Одна из двух мельниц в этих местах принадлежит культистам, а вторая — пьянице с сыном-лодырем, которые совсем запустили свое дело. Христиане, хотя и безмерно раздражают своими мрачными панихидами и беспомощными убеждениями, все-таки проницательны в вопросах коммерции. Находя награду в одной только вере, они работают на мельнице безвозмездно, распевая псалмы во время рабского труда, но так как деревне остается торговать лишь с ними, их казна растет. Скоро, судя по слухам, они купят и вторую мельницу. Все более впадая в зависимость от речистых фанатиков, селяне начинают роптать, видя, как их дети исчезают, а потом появляются в черных робах, распевая, у мельничных жерновов.
Если мне не удастся найти улики, которые укажут на виновного, всегда можно приписать преступления этим религиозным изгнанникам. Несомненно, такое решение придется по душе селянам и освободит меня от их обвинений или, что хуже, от расправы. Еще лучше то, что император в настоящее время настроен против секты и приветствует их гонения. Если дюжина фальшивомонетчиков принесет мне лишь неплохую репутацию, то заговор христиан против казны, против самого сердца Рима, непременно окупится повышением. Но посмотрим.
Развернув лошадь, я поднимаюсь по тропе дальше, достигнув наконец верхушки холма, где царит идеальная тишина и запустение. Кроме широкой впадины, ничего не говорит о бывшем здесь когда-то поселении, все очертания на земле задавлены жадными сорняками. Тут я спешиваюсь и оставляю стреноженную лошадь пускать слюни на траву, пока сам осматриваю плоскую верхушку холма внимательней. Через миг округлые очертания лагеря становятся различимей, так как кое-где он по краю оброс шиповником. Небольшой вал, обозначающий периметр, в одном месте прерывается, вероятно, обозначая когда-то бывшие здесь ворота. Я похожу через них и замечаю маленькое кольцо источенных временем камней; вероятно, останки какой-то печи.
Только вот в его центре еще теплый пепел.
Хотя огня уже нет, со мной говорят угли; я слышу их. Кто-то разжигал пламя на вершине холма, и не одну ночь, если мне говорили правду. Слишком большое, чтобы просто поджарить птицу или погреть руки, нет, у этого огня была цель, и цель незаконная.
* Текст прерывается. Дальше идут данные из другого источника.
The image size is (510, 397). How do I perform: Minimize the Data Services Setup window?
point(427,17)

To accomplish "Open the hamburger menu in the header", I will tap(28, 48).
Иначе зачем избирать такое отдаленное место, если его сторонятся все твои суеверные соплеменники? Зачем еще избирать временем для трудов ночь, если только они не тайны; такой труд, что, буде обнаружен, отправит тебя сушится на солнышке?
Для фальшивомонетчиков предпочтительней тихое и изолированное место, с которого можно заметить незваных гостей за пол-лиги. И холм с призраками идеален. Огонь нужен, чтобы нагревать и размягчать чистые металлически болванки, после чего их кладут на наковальню, на которой выдается аверс монеты. Над взвешенным пустым диском помещается цилиндрический штемпель, на котором реверс того же серебряного динария. По цилиндру бьют молотом, так и отчеканивается фальшивая монета.
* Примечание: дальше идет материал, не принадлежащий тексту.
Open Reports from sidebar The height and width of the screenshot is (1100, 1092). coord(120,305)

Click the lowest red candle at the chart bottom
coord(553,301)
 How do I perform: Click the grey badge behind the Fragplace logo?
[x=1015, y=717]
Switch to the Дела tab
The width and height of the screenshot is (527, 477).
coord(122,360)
Я падаю на колени и внимательно прочесываю залитую росой траву, двигаясь по спирали вокруг останков костра. Если они чеканили при свете лампы, второпях, и если мне повезет…
Через полчаса я нахожу ее, закатившуюся в кустик серых круглых одуванчиков. Поднимаю к свету, зажав между большим и указательными пальцами. Голова Диоклетиана сурово оглядывает сгоревший лагерь. Из куста шиповника срывается птица. Я кручу монету и тут не без удивления замечаю ошибку на реверсе. Он попросту от другой монеты; другой год, возможно, время правления императора Севера. Подобные ошибки случаются часто, ибо хотя наковальня с аверсом губится только через шестнадцать тысяч ударов, штемпель выдерживает не больше половины того и требует замены. Если не удается найти нужный реверс, используется другой, в надежде, что мало кто обратит внимание.
А вот Римленыш обратил. Он ничего не упускает.
Благополучно поместив свой трофей в набедренный карман, я оседлываю лошадь и начинаю нелегкий спуск по склону к речному тракту, а затем пускаюсь в галоп до поселения. Банда толстяка с пучком замечает мое возвращение и считывает мою радость. На улицах развешены украшения для какого-то дурацкого праздника. Мальчишка, одетый девочкой, идет во главе процессии со свиньей на поводке, но торопясь взлететь по лестнице в комнату, я не отмечаю увиденное, пока не закрываю дверь и не извлекаю из армейской сумки весы.